The flashing lights are kind of weird, deCONZ doesn’t send light control commands on its own. Is there some automation running in the background which may be involved?

He’s going to include a Extension cable and get rid of atleast the 0xE1 errors.

Indeed always a good idea, usually this improves routing / reachable issue significantly.
I’d propose to observe if that already improves the reachable problems.

The 0xE9 means no MAC ACK received for a command being send, without a extension cable it’s also more likely to see those. In deCONZ Menu → Edit → Network Settings there is an checkbox APS ACKs which can be enabled to force heavier retry approach, which can help in complex “more hops” networks. So for a 3 floors setup this is worth a try to enable.


If all that, especially the USB extension cable still doesn’t solve the reachable problems, I’d recommend to enable application level source routes with latest version v2.25.1 (which has a few improvements here).
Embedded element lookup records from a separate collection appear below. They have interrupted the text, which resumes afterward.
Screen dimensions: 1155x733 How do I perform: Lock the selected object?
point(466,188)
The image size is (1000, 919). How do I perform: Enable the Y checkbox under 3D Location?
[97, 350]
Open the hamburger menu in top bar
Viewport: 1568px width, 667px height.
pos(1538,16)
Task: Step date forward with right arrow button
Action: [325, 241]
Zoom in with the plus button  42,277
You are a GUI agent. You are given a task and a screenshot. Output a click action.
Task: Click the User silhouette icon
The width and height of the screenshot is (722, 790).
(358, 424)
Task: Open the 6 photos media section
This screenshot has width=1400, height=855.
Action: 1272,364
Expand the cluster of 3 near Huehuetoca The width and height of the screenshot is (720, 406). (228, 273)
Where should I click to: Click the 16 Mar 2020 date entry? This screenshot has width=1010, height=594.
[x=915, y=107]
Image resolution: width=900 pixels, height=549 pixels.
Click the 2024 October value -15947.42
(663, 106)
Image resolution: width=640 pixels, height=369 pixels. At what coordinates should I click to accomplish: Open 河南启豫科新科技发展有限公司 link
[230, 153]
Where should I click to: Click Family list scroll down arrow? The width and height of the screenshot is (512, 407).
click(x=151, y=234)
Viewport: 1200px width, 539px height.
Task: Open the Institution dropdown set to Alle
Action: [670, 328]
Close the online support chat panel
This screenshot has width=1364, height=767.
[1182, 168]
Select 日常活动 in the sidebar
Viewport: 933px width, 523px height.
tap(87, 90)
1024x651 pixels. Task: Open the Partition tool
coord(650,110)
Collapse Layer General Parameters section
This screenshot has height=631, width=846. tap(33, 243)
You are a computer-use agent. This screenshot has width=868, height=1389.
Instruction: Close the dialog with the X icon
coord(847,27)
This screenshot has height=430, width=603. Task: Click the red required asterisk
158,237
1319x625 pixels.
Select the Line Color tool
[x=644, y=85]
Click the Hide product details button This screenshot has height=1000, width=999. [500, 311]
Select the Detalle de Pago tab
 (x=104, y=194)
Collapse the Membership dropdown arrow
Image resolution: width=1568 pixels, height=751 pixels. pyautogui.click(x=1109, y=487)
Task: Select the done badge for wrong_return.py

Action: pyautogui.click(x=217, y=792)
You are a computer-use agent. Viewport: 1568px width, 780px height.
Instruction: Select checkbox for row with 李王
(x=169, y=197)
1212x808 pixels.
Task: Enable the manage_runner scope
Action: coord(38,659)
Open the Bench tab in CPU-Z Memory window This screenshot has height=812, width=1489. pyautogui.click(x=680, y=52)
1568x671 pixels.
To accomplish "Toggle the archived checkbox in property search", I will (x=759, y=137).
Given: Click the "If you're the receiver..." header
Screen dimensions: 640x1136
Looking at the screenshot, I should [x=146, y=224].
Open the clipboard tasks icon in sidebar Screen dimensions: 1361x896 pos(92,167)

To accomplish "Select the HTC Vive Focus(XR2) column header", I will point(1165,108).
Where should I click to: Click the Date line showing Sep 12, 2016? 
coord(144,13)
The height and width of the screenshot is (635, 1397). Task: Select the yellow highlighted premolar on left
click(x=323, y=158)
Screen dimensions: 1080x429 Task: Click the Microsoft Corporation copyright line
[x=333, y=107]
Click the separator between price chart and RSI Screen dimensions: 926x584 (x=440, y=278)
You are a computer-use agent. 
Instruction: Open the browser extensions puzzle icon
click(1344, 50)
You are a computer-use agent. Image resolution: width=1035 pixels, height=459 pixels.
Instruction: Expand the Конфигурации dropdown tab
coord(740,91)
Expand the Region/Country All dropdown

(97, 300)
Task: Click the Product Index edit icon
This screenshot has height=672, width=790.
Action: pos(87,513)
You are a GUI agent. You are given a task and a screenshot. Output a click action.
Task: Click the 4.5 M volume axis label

Please have a look at Source Routing · dresden-elektronik/deconz-rest-plugin Wiki · GitHub to see how to enable it (just go with the automatic settings, manual setting routes isn’t needed).

It takes quite some time until the routes (blue/red lines in the GUI) are figured out, but after a while — 30 minutes to 1 hour — this should stabilize and long time reachable routers are selected as “good” hops to jump through the network, while routers which are switched off sometimes are less considered as in-between hops.

Ok, so. I just got the actual extension cable in, before this, it was a powered USB 2.0 hub. In my chat with @Mimiix , he indicated that that might actually interfere with the Zigbee frequency. I’ll try this first and see for a couple of days how that behaves before I try anything else, such as enabling the application level source routing.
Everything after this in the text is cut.